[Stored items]
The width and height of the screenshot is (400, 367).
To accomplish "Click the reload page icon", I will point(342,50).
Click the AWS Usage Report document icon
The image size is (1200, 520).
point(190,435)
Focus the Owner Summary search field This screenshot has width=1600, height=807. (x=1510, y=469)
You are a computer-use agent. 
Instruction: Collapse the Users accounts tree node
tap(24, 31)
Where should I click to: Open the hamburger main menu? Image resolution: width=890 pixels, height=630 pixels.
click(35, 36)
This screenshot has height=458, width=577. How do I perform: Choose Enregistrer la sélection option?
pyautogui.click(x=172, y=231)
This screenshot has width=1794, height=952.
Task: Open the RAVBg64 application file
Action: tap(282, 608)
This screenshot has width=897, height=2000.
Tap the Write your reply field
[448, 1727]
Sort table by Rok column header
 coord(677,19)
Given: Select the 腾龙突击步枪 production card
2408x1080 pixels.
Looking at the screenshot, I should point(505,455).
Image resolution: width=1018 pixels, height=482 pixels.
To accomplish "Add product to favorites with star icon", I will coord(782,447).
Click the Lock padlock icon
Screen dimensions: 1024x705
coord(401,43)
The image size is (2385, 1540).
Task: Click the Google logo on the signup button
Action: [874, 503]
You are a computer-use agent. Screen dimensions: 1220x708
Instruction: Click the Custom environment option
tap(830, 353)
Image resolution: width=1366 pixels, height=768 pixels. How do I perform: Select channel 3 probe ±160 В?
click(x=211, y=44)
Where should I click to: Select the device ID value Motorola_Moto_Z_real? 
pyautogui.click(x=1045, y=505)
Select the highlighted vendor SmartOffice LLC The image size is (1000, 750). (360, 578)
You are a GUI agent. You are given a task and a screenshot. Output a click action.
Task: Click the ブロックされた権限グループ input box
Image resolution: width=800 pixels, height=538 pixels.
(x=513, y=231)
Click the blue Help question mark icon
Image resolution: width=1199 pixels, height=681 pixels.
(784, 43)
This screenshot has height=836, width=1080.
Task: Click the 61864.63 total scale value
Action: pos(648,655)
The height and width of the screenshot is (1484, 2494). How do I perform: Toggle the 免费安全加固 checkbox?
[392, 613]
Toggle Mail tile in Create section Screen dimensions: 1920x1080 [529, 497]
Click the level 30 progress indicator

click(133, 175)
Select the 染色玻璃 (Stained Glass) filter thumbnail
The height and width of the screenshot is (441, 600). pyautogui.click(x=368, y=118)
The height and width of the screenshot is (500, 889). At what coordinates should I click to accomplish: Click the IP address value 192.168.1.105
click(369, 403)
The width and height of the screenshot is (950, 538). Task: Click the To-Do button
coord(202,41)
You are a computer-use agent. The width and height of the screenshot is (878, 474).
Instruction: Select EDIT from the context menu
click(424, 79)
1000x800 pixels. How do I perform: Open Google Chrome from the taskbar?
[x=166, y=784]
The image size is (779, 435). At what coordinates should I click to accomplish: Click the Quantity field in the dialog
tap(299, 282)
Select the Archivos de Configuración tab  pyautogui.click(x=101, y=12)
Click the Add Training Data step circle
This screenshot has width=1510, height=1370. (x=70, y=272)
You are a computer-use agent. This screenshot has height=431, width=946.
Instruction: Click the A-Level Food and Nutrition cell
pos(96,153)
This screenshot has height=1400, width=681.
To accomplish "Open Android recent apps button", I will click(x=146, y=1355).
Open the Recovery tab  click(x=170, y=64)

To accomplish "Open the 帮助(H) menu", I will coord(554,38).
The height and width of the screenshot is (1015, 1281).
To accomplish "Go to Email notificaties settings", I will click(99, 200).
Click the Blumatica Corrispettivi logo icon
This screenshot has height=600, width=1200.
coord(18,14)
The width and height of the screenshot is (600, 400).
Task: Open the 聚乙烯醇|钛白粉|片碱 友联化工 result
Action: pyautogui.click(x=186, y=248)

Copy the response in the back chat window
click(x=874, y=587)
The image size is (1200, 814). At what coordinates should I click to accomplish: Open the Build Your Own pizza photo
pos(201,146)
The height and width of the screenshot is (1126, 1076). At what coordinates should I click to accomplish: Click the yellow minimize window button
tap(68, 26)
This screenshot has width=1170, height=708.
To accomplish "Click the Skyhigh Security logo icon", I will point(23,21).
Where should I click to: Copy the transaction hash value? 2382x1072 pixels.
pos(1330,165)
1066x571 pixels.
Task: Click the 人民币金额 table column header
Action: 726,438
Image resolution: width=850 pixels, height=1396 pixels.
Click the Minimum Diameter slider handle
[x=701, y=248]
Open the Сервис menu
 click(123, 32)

## What is expected:
Only lines that hold the string "computer" belong in the answer, so copy every one of them from the records.

## Expected answer:
You are a computer-use agent. 
You are a computer-use agent. Screen dimensions: 1220x708
You are a computer-use agent. The width and height of the screenshot is (878, 474).
You are a computer-use agent. This screenshot has height=431, width=946.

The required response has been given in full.